How many different sequences of length 5 are there in a three-letter alphabet "cat"? - briefly
There are (3^5 = 243) different sequences of length 5 in a three-letter alphabet "cat". This is because each position in the sequence can be filled with one of the three letters ('c', 'a', or 't'), and there are five positions to fill.
How many different sequences of length 5 are there in a three-letter alphabet "cat"? - in detail
To determine the number of different sequences of length 5 in a three-letter alphabet "cat," we need to consider each position in the sequence and the possibilities for each letter to occupy that position.
First, let's understand the composition of our alphabet. The alphabet consists of three unique letters: 'c', 'a', and 't'. Each position in the 5-letter sequence can be filled by any one of these three letters. This principle holds true for all five positions in the sequence.

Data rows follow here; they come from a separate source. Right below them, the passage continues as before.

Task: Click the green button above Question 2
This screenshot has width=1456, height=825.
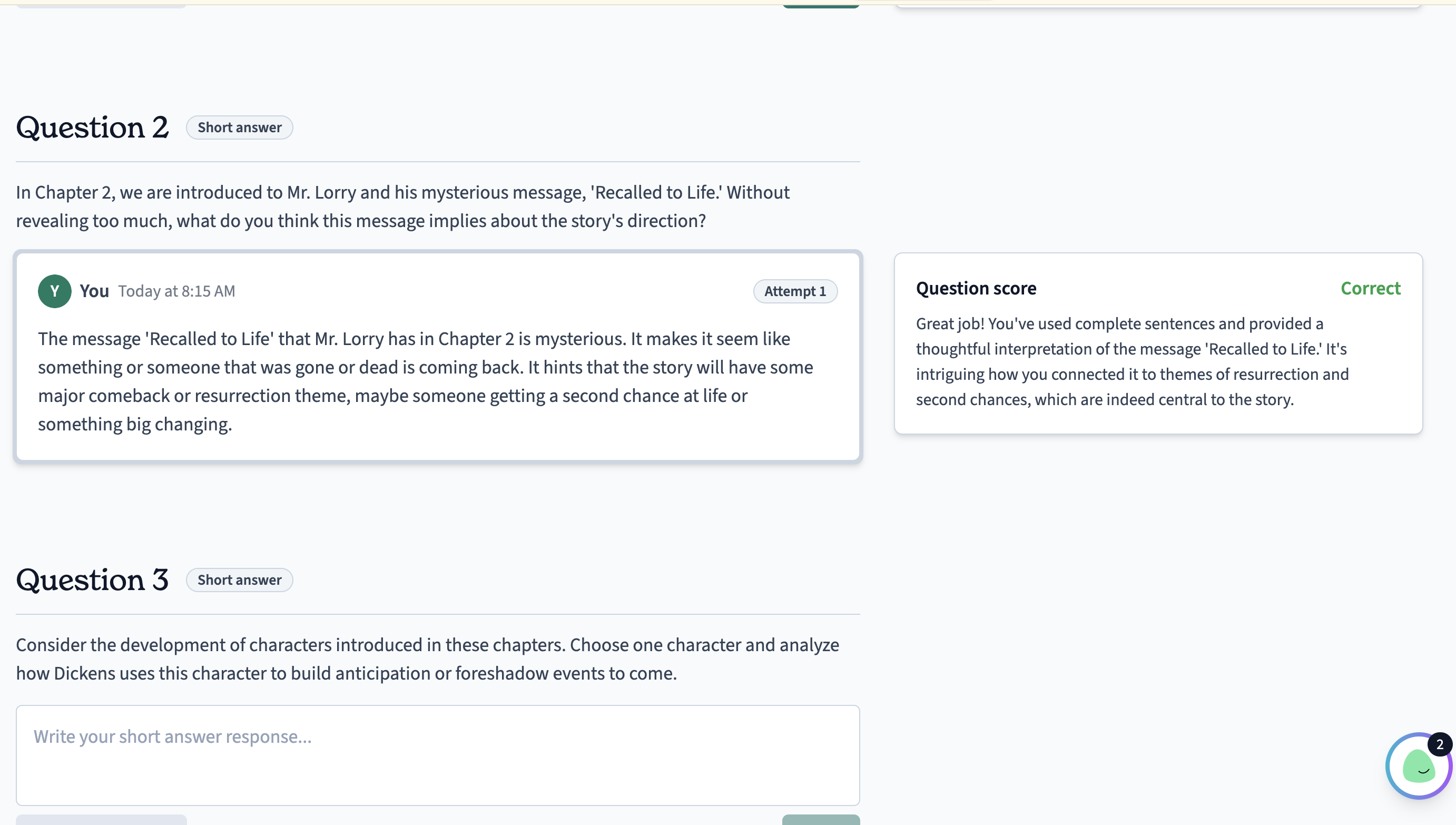Action: click(820, 5)
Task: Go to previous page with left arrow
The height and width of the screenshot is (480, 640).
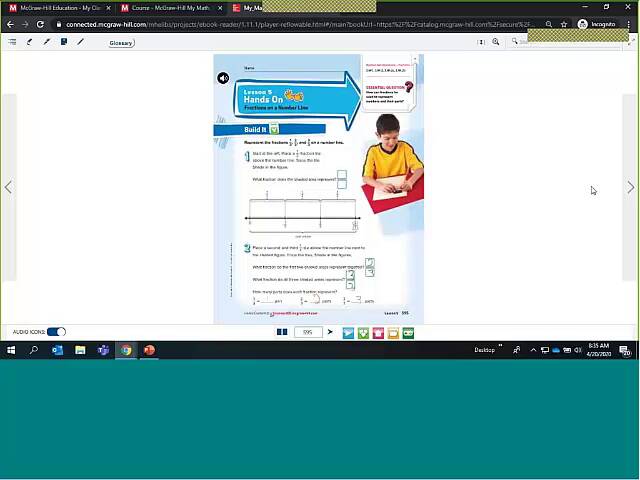Action: pos(8,187)

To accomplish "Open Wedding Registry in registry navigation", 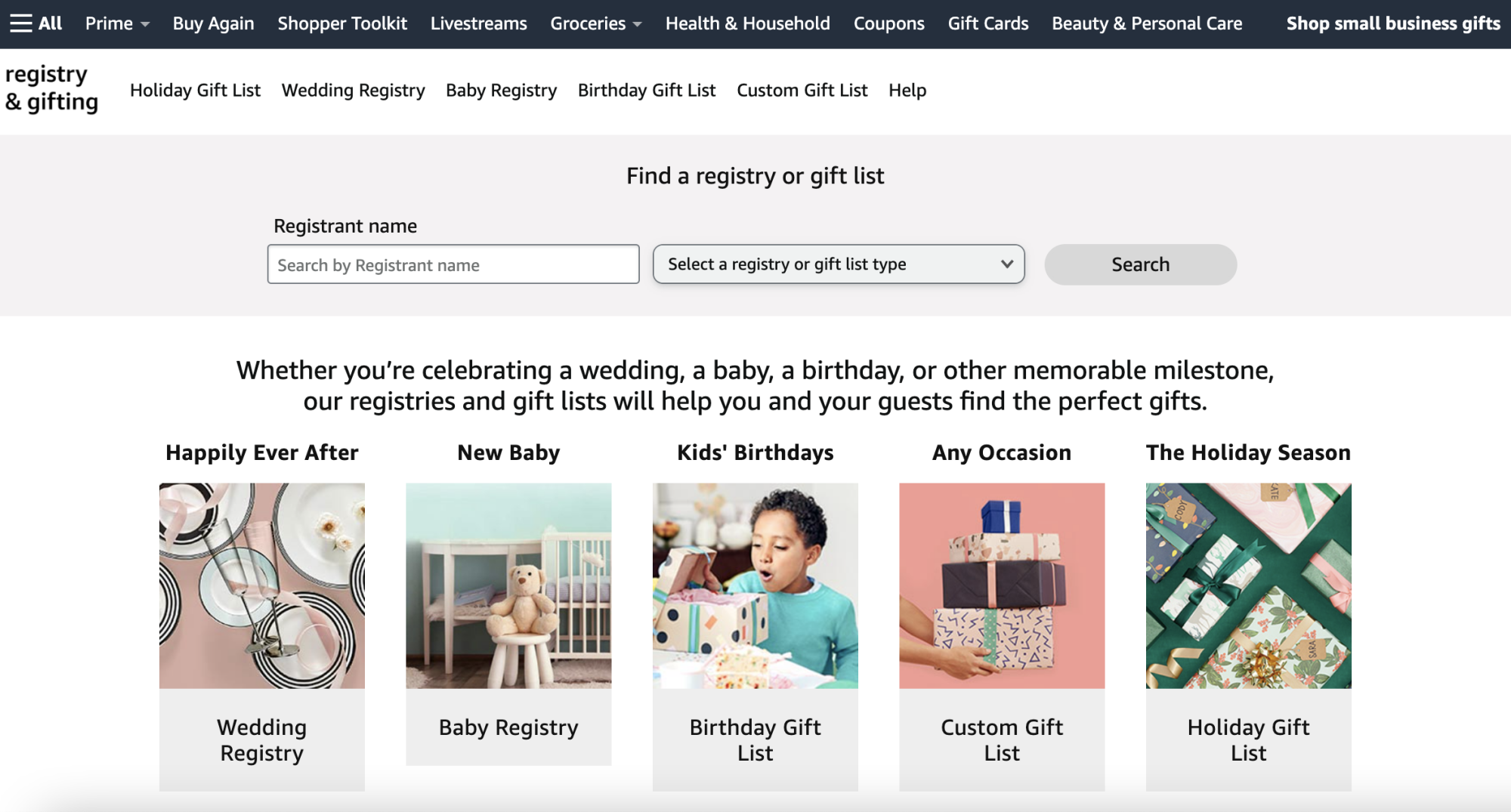I will [x=353, y=91].
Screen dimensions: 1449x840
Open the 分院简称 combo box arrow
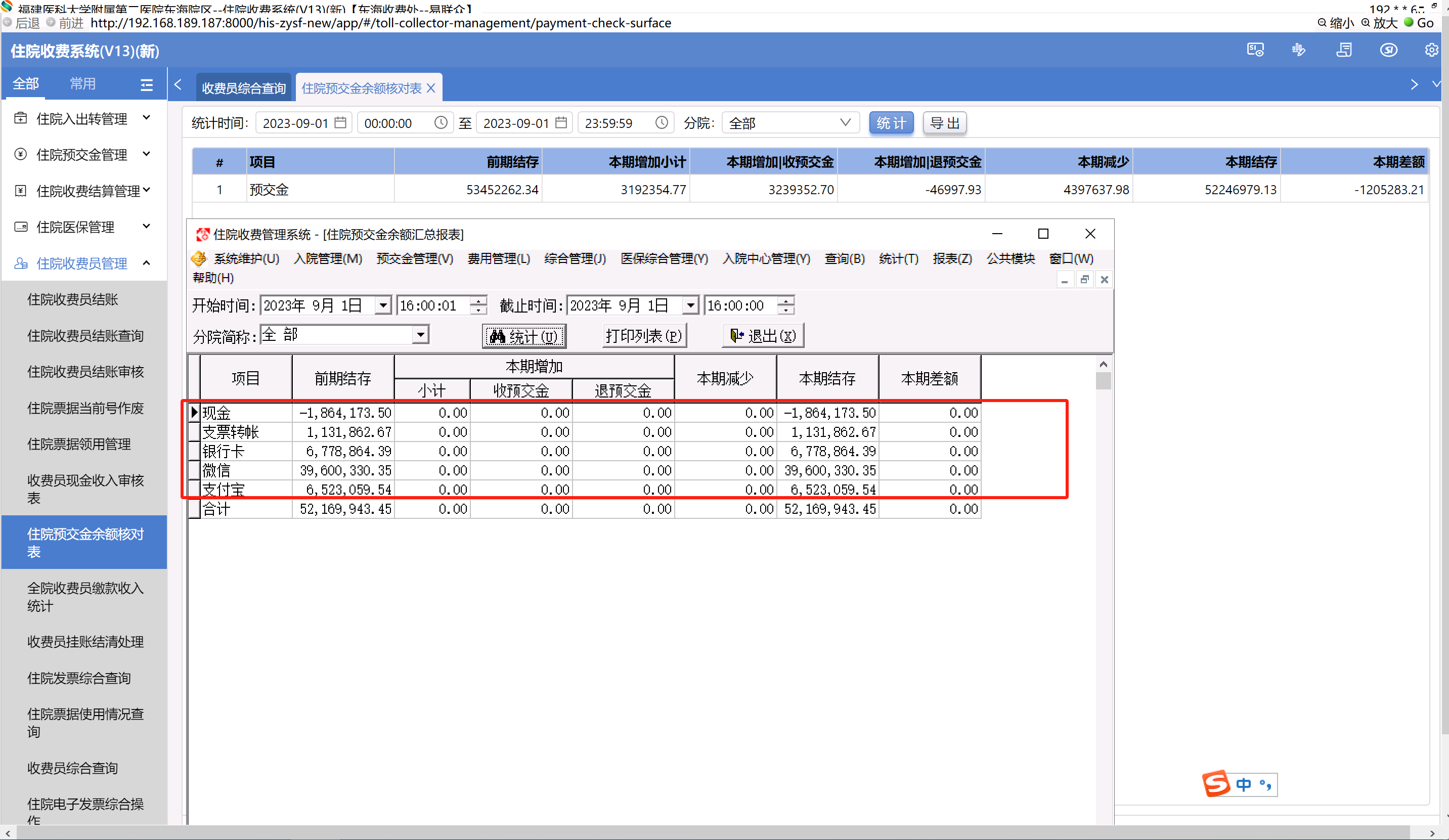tap(421, 335)
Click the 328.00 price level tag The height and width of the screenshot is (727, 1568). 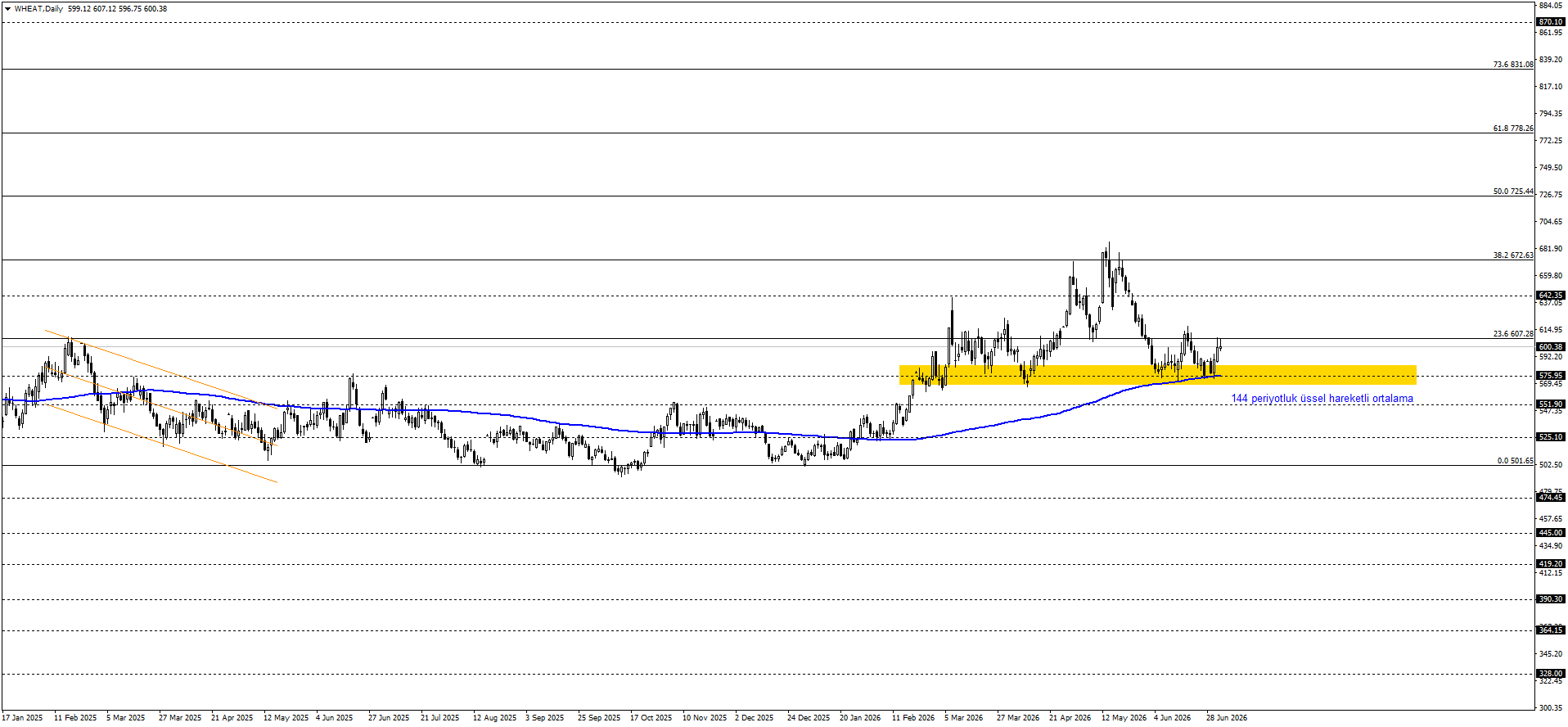pos(1551,674)
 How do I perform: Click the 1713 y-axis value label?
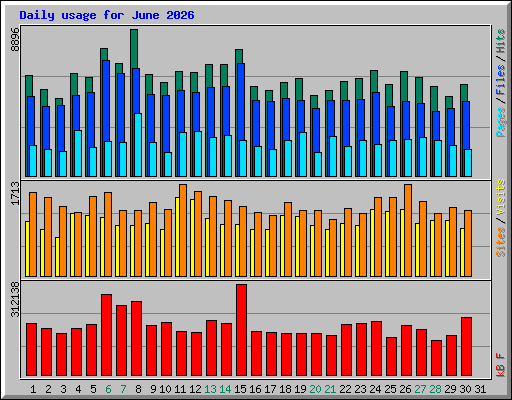pos(15,193)
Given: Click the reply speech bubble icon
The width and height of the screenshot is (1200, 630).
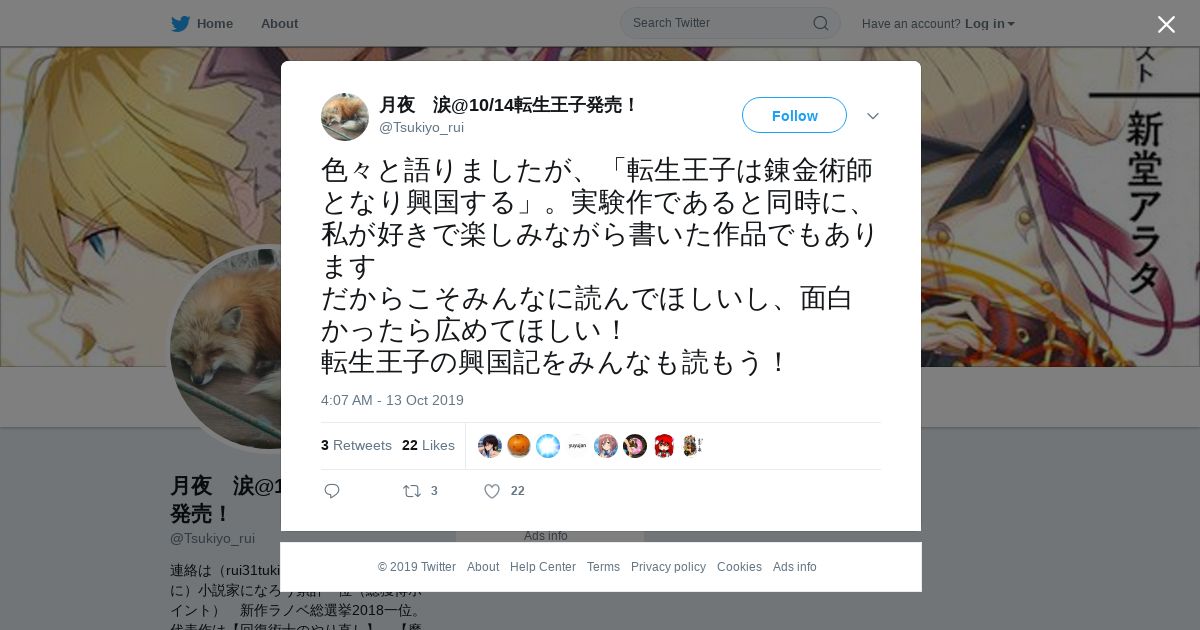Looking at the screenshot, I should click(332, 491).

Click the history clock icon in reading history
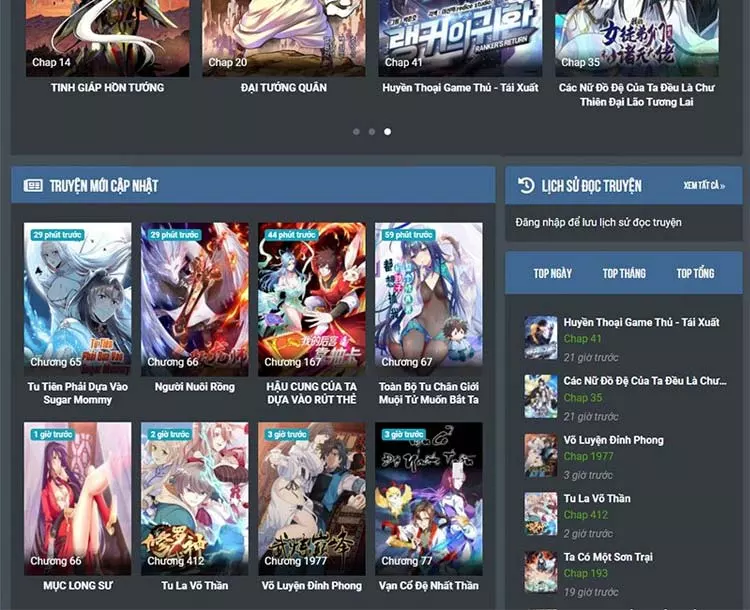coord(526,185)
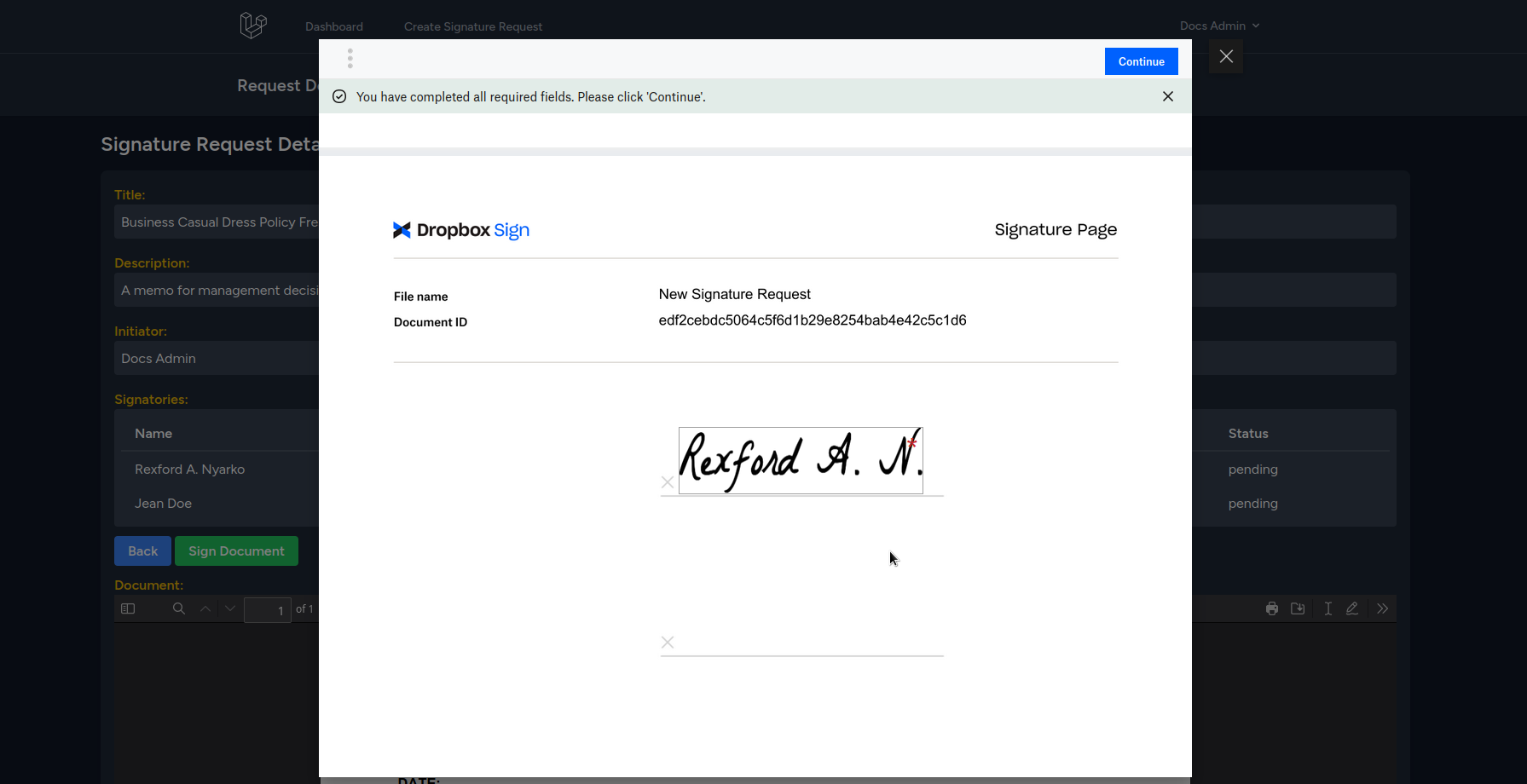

To calculate the total number of different sequences, we apply the rule of multiplication for independent events. For each position in the sequence, there are 3 possible choices (c, a, or t). Since there are 5 positions to be filled independently:
[ \text{Total number of sequences} = 3 \times 3 \times 3 \times 3 \times 3 ]
Carrying out the multiplication gives us:
[ 3^5 = 243 ]
Therefore, there are 243 different sequences of length 5 that can be formed using the three-letter alphabet "cat."